Task objective: Please print, exactly as written, the line containing "Instruction: Click the" and each line after it through the end of the material; pictures stay out.
-------------------------
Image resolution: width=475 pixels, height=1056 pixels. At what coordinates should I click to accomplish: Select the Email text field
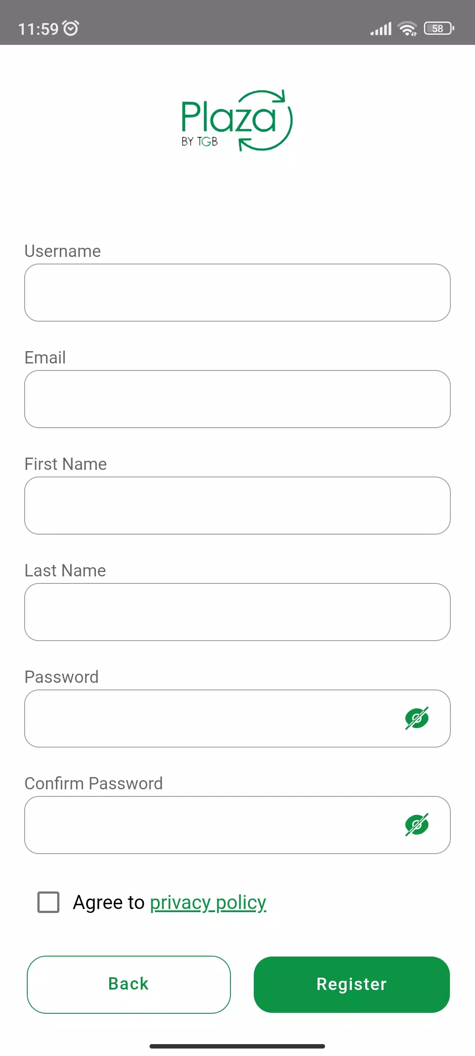pos(238,399)
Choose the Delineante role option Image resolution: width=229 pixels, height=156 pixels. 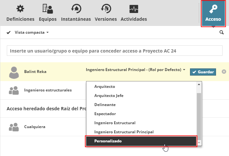(105, 105)
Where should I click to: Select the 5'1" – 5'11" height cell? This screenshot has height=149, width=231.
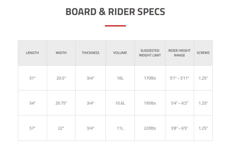point(180,78)
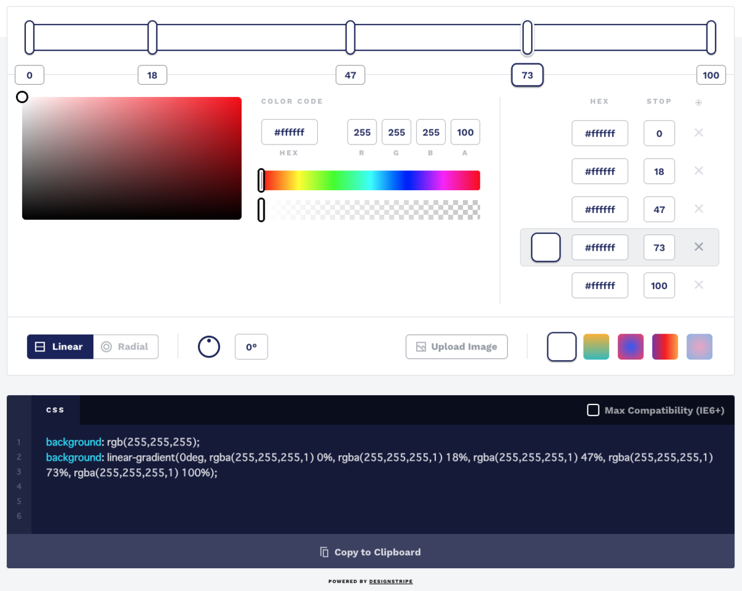Viewport: 742px width, 591px height.
Task: Open the DESIGNSTRIPE link
Action: (x=391, y=581)
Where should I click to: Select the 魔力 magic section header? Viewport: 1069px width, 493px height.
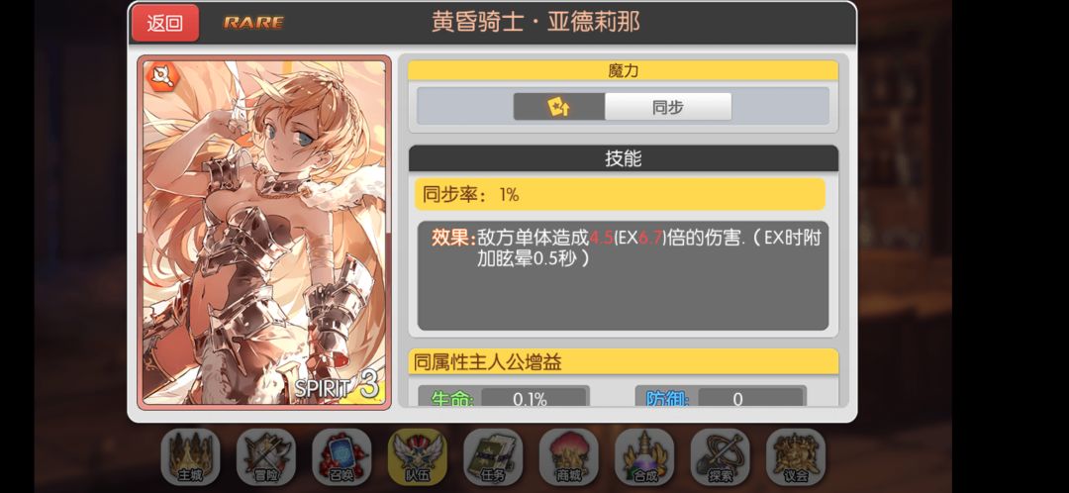624,70
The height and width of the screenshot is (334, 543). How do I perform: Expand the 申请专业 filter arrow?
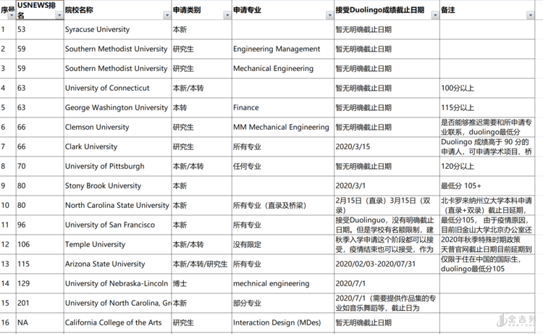point(329,15)
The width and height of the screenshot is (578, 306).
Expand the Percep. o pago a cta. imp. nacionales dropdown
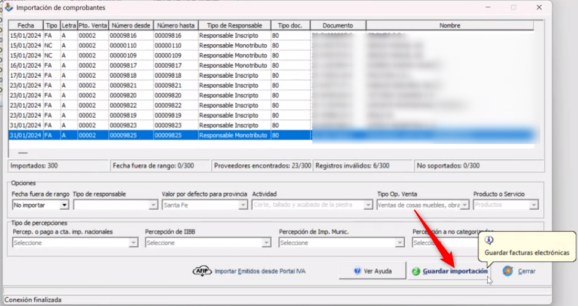click(x=134, y=243)
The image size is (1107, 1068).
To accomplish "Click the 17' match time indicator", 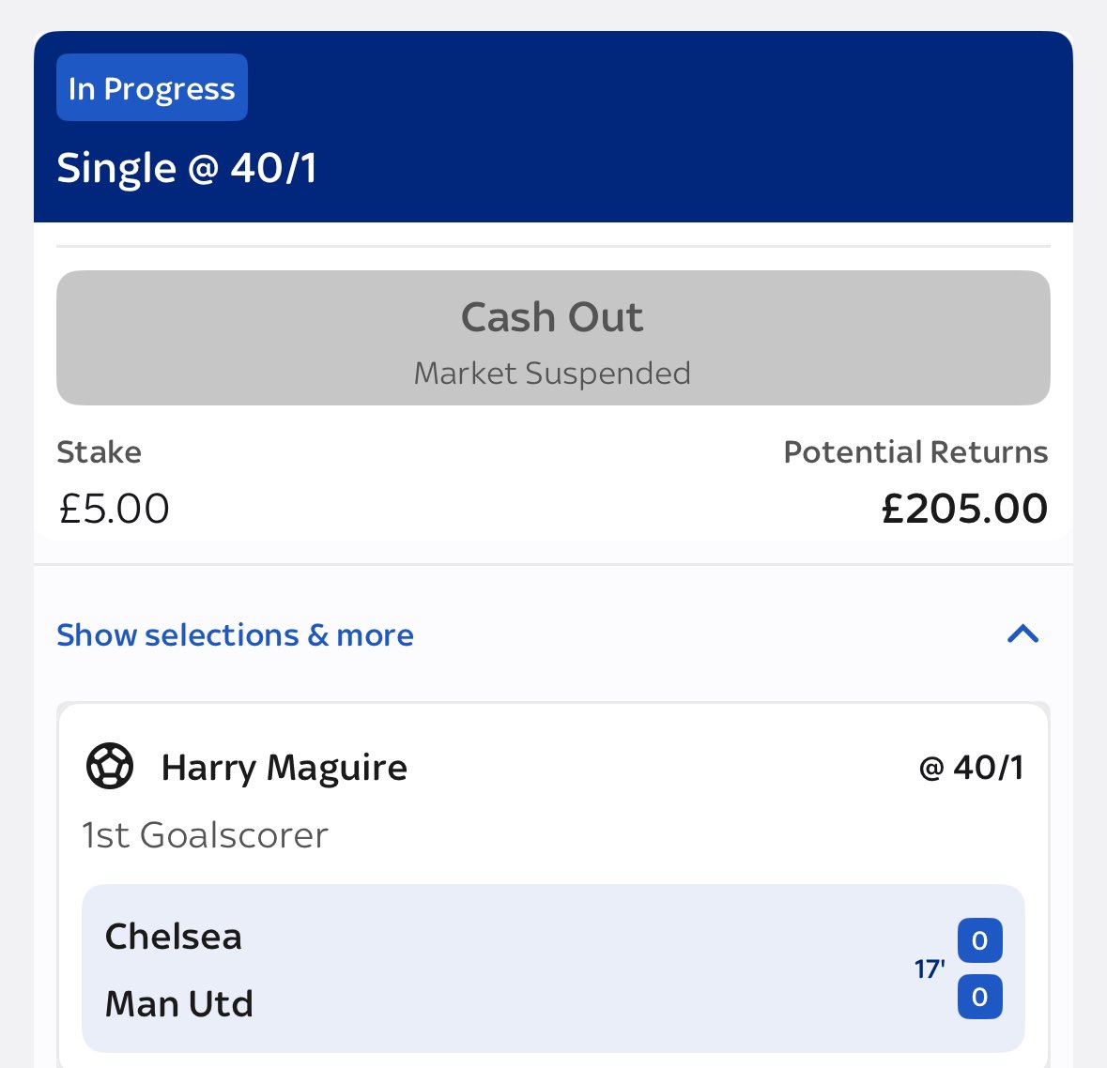I will [x=930, y=969].
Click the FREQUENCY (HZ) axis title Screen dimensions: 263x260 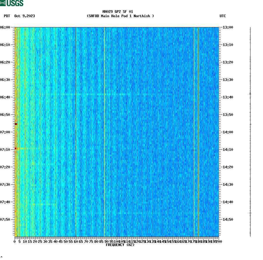coord(121,245)
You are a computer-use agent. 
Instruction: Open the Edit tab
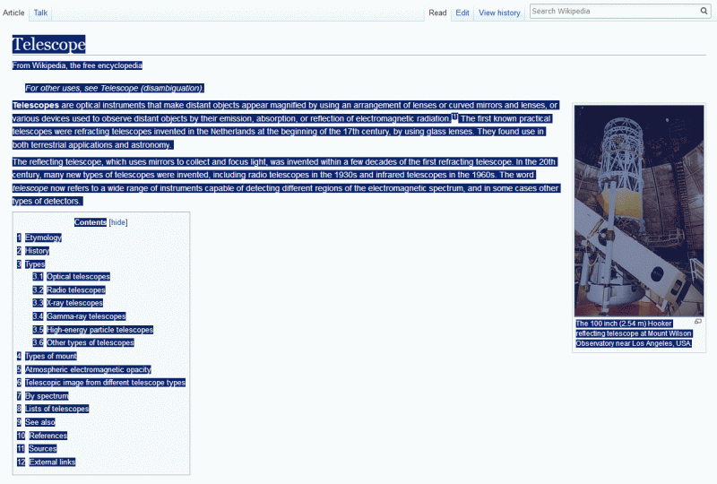point(462,13)
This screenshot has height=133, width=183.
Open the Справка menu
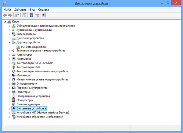pyautogui.click(x=43, y=9)
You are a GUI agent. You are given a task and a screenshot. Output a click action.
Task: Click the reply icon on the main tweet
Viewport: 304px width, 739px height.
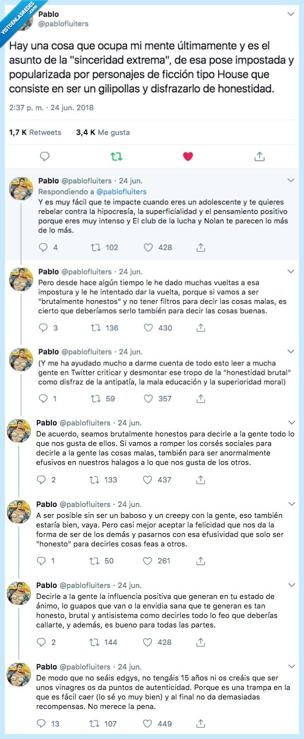tap(44, 156)
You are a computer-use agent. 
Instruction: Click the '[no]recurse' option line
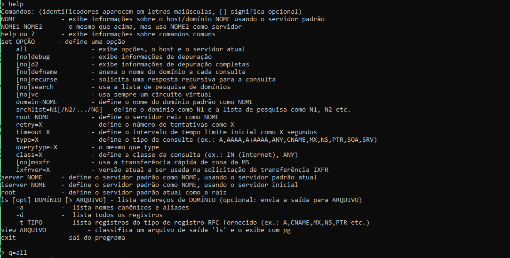(37, 79)
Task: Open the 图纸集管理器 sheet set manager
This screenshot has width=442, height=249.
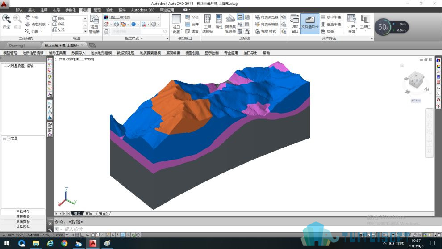Action: 230,24
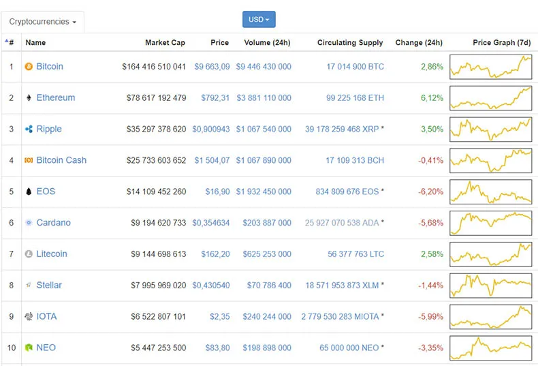The height and width of the screenshot is (366, 538).
Task: Sort table by Volume (24h) header
Action: point(267,42)
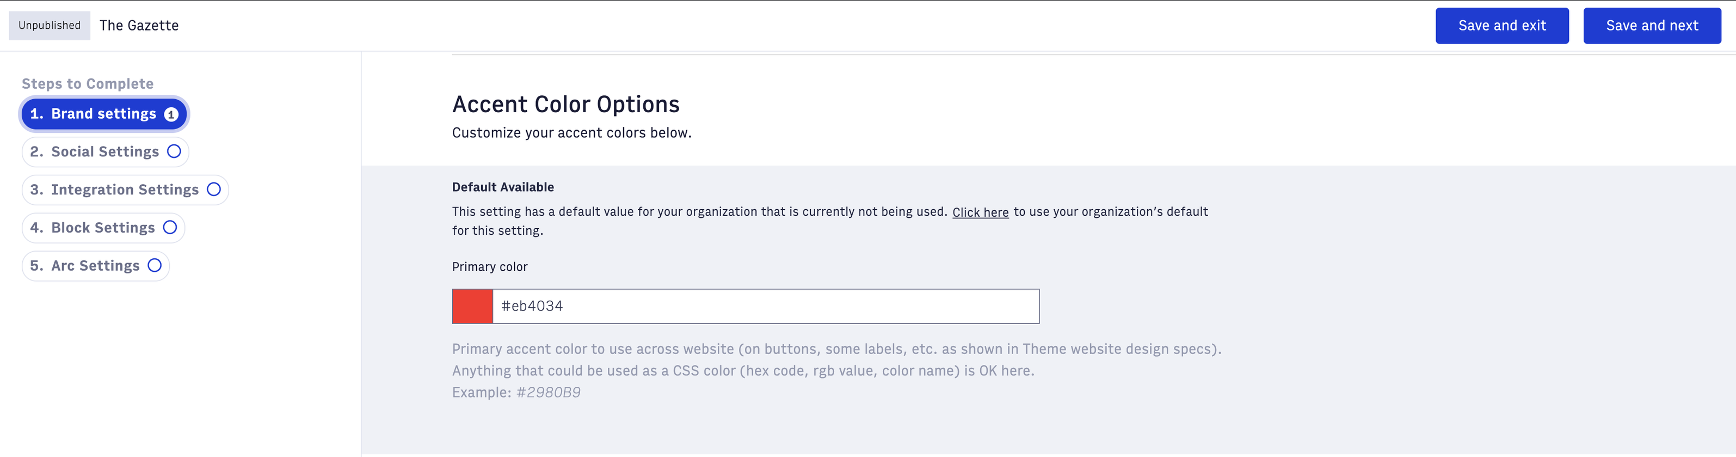This screenshot has width=1736, height=457.
Task: Click the Block Settings status circle
Action: pyautogui.click(x=170, y=227)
-------------------------
Exercise answer:
Instruction: Click the '[no]recurse' option line
(37, 79)
Task: Open the 图纸集管理器 sheet set manager
This screenshot has width=442, height=249.
Action: 230,24
The height and width of the screenshot is (366, 538).
Task: Sort table by Volume (24h) header
Action: point(267,42)
This screenshot has width=1736, height=457.
Task: Click the Block Settings status circle
Action: pyautogui.click(x=170, y=227)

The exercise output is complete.